Format the part of the records that opens with the line containing "Select the Actions tab" and closes with the line containing "Action: pos(668,47)" as a numbered list, skipping blank lines.

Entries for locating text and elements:
-----
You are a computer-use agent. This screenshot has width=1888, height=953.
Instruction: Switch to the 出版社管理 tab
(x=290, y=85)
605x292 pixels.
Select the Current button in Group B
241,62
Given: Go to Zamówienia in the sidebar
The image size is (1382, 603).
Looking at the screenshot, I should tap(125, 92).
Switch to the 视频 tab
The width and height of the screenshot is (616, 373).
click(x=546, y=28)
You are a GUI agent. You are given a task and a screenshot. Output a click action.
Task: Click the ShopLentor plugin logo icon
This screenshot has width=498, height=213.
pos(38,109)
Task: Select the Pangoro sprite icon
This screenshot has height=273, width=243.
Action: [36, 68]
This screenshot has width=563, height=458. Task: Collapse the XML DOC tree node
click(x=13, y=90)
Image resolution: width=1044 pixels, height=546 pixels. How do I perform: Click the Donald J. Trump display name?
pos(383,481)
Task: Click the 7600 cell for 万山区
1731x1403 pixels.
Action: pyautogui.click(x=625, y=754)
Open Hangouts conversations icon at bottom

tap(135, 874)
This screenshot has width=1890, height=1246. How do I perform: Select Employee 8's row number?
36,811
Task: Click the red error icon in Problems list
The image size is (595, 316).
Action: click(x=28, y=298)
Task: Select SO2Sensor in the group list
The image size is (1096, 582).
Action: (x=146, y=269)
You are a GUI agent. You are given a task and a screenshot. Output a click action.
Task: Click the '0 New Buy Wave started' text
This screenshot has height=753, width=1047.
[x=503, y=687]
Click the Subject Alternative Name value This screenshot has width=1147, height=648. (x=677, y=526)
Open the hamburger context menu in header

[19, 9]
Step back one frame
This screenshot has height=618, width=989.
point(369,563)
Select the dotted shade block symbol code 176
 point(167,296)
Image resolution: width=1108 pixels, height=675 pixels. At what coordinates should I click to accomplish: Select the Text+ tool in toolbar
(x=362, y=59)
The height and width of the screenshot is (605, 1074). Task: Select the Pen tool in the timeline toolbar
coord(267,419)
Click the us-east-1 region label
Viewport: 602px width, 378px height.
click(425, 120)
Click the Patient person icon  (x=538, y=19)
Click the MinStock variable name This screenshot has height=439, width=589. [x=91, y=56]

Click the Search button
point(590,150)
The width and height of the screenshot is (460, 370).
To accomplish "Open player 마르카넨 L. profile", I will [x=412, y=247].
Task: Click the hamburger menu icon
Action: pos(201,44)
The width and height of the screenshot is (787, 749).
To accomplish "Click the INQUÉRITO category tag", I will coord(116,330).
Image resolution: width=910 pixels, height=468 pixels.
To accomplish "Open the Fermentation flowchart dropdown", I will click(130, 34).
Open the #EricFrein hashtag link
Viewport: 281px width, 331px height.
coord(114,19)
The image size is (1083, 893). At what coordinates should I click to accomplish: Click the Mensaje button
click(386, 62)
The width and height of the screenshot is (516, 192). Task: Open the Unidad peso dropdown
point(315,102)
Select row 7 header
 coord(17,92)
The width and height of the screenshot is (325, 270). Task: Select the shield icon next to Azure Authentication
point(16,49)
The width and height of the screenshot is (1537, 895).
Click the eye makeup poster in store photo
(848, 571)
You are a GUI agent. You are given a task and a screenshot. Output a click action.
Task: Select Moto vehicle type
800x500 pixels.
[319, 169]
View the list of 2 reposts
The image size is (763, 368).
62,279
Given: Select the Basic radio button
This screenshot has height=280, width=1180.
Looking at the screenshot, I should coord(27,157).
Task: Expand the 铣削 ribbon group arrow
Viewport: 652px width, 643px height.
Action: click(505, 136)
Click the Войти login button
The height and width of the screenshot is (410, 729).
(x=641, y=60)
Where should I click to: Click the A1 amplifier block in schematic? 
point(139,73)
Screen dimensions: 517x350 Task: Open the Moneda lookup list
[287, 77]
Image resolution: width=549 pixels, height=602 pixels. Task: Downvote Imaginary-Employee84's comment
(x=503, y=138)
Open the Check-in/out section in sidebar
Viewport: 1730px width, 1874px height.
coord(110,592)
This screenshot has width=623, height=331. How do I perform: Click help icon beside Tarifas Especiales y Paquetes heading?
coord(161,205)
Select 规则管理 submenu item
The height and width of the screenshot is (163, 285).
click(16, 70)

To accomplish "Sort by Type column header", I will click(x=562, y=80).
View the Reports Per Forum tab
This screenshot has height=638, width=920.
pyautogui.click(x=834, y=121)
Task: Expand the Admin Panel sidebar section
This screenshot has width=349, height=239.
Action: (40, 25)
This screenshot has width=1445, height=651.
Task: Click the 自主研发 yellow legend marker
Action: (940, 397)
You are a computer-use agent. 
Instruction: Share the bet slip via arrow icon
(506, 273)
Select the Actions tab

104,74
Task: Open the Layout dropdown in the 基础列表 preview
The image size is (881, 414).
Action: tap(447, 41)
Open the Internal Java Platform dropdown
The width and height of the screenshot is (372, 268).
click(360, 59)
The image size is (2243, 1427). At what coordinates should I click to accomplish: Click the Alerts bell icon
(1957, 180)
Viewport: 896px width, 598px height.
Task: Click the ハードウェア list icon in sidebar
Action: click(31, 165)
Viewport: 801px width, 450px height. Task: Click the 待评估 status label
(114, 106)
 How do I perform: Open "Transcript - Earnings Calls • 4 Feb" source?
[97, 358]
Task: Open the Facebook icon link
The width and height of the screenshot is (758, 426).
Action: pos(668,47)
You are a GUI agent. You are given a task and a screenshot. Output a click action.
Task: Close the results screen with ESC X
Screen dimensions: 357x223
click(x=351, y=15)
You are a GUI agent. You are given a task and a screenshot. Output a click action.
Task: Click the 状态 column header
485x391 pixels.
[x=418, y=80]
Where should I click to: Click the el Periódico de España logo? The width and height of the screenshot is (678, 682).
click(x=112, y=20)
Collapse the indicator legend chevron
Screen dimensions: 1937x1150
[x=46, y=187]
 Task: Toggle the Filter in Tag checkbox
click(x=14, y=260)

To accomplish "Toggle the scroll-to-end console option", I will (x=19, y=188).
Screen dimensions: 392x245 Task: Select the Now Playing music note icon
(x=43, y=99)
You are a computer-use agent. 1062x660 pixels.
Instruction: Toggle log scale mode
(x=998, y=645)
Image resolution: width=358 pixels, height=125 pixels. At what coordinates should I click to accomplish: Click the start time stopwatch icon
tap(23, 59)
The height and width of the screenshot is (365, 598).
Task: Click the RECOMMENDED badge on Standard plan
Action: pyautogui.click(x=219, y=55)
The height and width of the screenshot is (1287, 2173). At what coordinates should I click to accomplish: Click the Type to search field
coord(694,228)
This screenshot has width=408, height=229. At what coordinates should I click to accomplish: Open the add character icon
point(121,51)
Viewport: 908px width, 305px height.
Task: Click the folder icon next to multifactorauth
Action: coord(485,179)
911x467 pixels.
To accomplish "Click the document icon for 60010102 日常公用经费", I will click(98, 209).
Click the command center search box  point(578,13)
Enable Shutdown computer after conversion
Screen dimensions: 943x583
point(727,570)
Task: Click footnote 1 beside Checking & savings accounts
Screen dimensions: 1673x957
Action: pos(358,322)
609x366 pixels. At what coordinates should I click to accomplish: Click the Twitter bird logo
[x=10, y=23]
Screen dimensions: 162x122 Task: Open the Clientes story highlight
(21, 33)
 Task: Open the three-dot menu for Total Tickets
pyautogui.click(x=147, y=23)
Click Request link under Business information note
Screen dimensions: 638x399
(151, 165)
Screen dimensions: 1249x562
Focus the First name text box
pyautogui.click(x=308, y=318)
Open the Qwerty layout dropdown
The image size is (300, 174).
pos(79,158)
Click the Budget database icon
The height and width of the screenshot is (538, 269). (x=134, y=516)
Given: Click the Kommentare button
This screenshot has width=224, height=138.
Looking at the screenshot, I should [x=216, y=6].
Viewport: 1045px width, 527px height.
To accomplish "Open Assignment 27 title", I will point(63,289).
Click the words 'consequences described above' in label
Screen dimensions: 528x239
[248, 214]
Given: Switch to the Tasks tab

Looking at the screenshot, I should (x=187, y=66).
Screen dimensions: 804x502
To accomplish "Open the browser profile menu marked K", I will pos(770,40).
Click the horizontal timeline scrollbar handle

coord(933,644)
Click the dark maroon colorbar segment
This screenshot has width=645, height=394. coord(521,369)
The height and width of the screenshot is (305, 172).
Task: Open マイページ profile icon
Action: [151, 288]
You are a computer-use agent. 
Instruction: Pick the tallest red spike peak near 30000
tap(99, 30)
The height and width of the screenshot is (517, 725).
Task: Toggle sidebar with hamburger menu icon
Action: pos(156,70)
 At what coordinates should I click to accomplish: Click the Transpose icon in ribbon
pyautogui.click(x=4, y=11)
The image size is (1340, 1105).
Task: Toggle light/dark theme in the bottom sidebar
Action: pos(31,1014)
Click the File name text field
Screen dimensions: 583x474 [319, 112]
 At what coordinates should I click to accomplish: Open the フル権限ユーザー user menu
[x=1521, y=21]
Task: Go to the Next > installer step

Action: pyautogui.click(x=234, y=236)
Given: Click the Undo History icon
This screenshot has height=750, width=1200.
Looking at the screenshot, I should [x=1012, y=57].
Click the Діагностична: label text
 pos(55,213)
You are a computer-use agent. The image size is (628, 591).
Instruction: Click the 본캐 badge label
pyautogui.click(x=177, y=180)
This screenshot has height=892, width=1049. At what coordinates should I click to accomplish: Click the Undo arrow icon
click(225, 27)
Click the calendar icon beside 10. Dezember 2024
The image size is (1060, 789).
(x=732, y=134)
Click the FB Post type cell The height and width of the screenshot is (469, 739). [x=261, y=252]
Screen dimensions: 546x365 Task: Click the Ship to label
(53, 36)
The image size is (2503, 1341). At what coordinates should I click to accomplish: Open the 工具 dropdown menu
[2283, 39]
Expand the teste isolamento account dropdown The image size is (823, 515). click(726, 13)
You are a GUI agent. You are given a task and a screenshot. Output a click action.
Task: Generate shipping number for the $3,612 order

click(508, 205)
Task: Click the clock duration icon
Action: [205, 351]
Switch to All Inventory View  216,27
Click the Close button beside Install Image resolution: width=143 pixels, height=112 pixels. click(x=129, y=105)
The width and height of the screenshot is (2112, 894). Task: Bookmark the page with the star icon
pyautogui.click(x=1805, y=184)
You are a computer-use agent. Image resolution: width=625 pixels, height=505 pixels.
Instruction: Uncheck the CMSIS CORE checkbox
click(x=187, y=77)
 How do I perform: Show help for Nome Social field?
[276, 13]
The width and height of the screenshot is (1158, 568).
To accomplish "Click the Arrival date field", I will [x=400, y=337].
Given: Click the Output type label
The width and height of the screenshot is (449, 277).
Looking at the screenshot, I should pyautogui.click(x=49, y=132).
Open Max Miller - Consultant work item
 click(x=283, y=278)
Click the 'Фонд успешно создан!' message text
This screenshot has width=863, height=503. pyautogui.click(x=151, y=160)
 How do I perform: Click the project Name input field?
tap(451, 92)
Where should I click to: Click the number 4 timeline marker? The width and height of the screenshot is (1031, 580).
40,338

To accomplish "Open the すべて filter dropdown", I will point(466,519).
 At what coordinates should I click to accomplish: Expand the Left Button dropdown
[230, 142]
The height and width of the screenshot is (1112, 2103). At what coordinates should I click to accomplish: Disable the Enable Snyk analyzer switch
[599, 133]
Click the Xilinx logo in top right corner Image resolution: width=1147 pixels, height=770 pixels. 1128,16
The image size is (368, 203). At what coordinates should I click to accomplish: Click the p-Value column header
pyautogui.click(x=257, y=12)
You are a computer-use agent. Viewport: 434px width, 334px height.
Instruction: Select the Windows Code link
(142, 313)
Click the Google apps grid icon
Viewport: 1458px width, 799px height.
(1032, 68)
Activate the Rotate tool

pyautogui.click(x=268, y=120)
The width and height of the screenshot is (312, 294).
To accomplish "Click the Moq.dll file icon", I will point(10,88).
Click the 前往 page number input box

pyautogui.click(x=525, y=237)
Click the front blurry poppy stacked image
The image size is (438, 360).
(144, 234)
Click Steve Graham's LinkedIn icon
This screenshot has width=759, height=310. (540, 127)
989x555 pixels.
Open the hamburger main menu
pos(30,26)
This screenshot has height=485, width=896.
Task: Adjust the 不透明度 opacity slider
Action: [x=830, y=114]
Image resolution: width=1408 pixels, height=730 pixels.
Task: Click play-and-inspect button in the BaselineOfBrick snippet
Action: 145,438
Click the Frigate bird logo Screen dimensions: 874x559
-----
EXERCISE RESULT:
1. Select the Actions tab
2. 104,74
3. Task: Open the Layout dropdown in the 基础列表 preview
4. The image size is (881, 414).
5. Action: tap(447, 41)
6. Open the Internal Java Platform dropdown
7. The width and height of the screenshot is (372, 268).
8. click(360, 59)
9. The image size is (2243, 1427). At what coordinates should I click to accomplish: Click the Alerts bell icon
10. (1957, 180)
11. Viewport: 896px width, 598px height.
12. Task: Click the ハードウェア list icon in sidebar
13. Action: click(31, 165)
14. Viewport: 801px width, 450px height. Task: Click the 待评估 status label
15. (114, 106)
16.  How do I perform: Open "Transcript - Earnings Calls • 4 Feb" source?
17. [97, 358]
18. Task: Open the Facebook icon link
19. The width and height of the screenshot is (758, 426).
20. Action: pos(668,47)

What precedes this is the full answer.